Нюня вышла на кухню, постояла у кухонного стола, водя по нему рассеянно пальцем. Потом вспомнила, что Пупис с ночи на посту у Фиминых дверей, и уже хотела вприпрыжку побежать туда, но замешкалась, потому что на кухне появилась бабушка Тихая. Сначала она была обычной. Сновала, бурча себе что-то под нос, по кухне и все делала и делала разные дела: вытряхнула из кофейной коробки в мусорное ведро обгорелые спички и бумажки, смела в ладошку мусор с плиты, протерла чайник, зажгла конфорку и полезла в свой стол. И вот, только когда вынула на стол кастрюлю с водой и банкой варенья, перестала бурчать и двигаться. Минуту стояла беззвучно, как испорченный пылесос, и вдруг рысцой побежала к себе в комнату, и ее не было так долго, что чайник успел закипеть, забулькал и задвигал крышкой.

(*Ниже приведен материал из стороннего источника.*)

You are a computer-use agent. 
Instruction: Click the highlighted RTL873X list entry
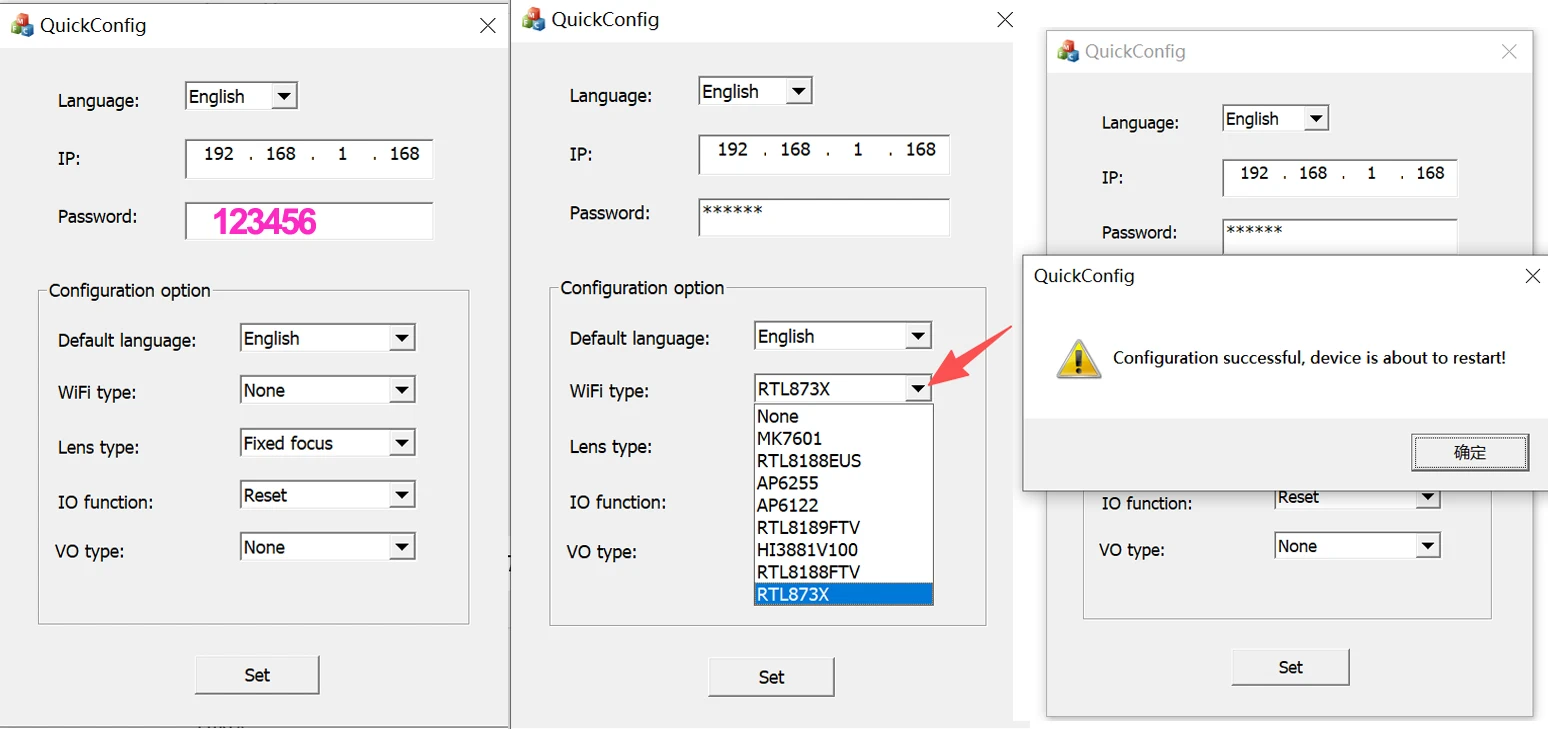[793, 594]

- Бабушка Тихая! Бабушка Тихая! - окликнула Нюня. - Чайник совсем закипел!
Тогда Тихая прибежала, взяла чайник, но завертелась с ним, вроде не зная, куда поставить.
- Может, вы заболели? - вежливо спросила Нюня, и Тихая снова замерла, вытаращившись на Нюню, так что Нюне даже не по себе стало.
Потом бабушка Тихая поставила чайник на плиту и, не ворча и не оглядываясь, понуро побрела к себе в комнату.
Нюня постояла, вздохнула и отправилась было за Пуписом, но увидела "божью Антониду", которая иногда заглядывала к Тихой, потому что они знали друг друга давно, когда, наверное, они двое только на свете и жили. Обычно Тихая не очень-то жаловала ее, долго и настырно переспрашивала из-за двери: "Хто ето пришел? Какая такая Антонида, а? Знакомая? Какая знакомая? Не знаю! А? Хто?" На этот же раз, едва старуха стукнула в дверь, Тихая слабым голосом крикнула:
- Ето ты, Антонида? Заходи, милая!
У "божьей Антониды" даже глаза округлились, она так и ринулась в комнату, и старухи сразу затараторили.
Пришлось Пуписа оставить без отдыха - он тут же был переброшен на новый пост. Когда Антонида ушла, Нюня спросила у Бабоныки:
- Что такое "знамение"? "Бох себе завет, знак дает"?